**Exercise details:** Copy the piece on database design below word for word, from its title to its final sentence.

**Document extract:**
================================
Design Components: Databases

What is a Database?

A database is software responsible for saving and retrieving data from a durable data source, such as a hard drive.

What is ACID?

ACID is an acronym used to describe qualities of a database. Some databases, such as relational databases like PostgreSQL, achieve a high level of ACID compliance. Not all databases achieve the same level of ACID compliance. For example, some databases sacrifice consistency for availability. ACID means:

Atomicity: Transactions are all-or-nothing.
Consistency: The system ensures a valid state before and after a transaction.
Isolation: Transactions do not interfere with each other.
Durability: Confirmed transactions survive permanently.

What is a Transaction?

In databases, a transaction is any set of operations on the database that must be performed as one logical unit. Operations include reads, writes, and deletes.

Example Database Transaction: Bank Transfer Between Accounts

Consider a scenario where a customer wants to transfer $500 from their checking account to their savings account. The following operations are involved:

Debit $500 from the checking account.
Credit $500 to the savings account.

Why We Need a Transaction Here

If the operation to remove $500 from the checking account fails, we don’t want to credit $500 to the savings account, as this would quite literally be an infinite money glitch.

Similarly, if we succeed in subtracting $500 from the checking account, but we fail to credit the $500 to the savings account, we would want to “undo” the subtraction so the customer does not lose their money.
================================
**Given entries:**
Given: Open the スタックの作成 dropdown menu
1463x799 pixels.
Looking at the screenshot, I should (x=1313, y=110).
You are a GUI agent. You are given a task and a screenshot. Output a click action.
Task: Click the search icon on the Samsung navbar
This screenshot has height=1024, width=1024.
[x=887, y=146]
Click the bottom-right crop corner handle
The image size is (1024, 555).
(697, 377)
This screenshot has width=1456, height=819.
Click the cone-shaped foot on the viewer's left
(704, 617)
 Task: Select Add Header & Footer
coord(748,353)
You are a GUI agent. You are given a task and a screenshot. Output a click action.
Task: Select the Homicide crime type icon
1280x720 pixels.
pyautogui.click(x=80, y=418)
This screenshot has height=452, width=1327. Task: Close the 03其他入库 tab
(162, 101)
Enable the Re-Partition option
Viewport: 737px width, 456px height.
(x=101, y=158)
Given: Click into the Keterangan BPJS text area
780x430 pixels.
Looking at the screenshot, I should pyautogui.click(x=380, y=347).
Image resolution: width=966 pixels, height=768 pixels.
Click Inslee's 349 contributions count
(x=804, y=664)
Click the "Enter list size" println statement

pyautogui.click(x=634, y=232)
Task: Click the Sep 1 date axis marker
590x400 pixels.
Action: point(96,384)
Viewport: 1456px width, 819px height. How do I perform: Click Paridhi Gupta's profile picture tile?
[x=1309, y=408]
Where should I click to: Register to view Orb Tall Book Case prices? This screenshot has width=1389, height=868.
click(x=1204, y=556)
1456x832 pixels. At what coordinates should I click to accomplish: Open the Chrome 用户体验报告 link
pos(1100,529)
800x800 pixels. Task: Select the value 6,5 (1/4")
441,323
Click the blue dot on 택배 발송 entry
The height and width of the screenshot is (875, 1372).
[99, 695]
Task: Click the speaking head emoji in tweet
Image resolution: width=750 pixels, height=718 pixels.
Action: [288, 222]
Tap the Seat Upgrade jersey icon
================================
**Task output:**
Design Components: Databases

What is a Database?

A database is software responsible for saving and retrieving data from a durable data source, such as a hard drive.

What is ACID?

ACID is an acronym used to describe qualities of a database. Some databases, such as relational databases like PostgreSQL, achieve a high level of ACID compliance. Not all databases achieve the same level of ACID compliance. For example, some databases sacrifice consistency for availability. ACID means:

Atomicity: Transactions are all-or-nothing.
Consistency: The system ensures a valid state before and after a transaction.
Isolation: Transactions do not interfere with each other.
Durability: Confirmed transactions survive permanently.

What is a Transaction?

In databases, a transaction is any set of operations on the database that must be performed as one logical unit. Operations include reads, writes, and deletes.

Example Database Transaction: Bank Transfer Between Accounts

Consider a scenario where a customer wants to transfer $500 from their checking account to their savings account. The following operations are involved:

Debit $500 from the checking account.
Credit $500 to the savings account.

Why We Need a Transaction Here

If the operation to remove $500 from the checking account fails, we don’t want to credit $500 to the savings account, as this would quite literally be an infinite money glitch.

Similarly, if we succeed in subtracting $500 from the checking account, but we fail to credit the $500 to the savings account, we would want to “undo” the subtraction so the customer does not lose their money.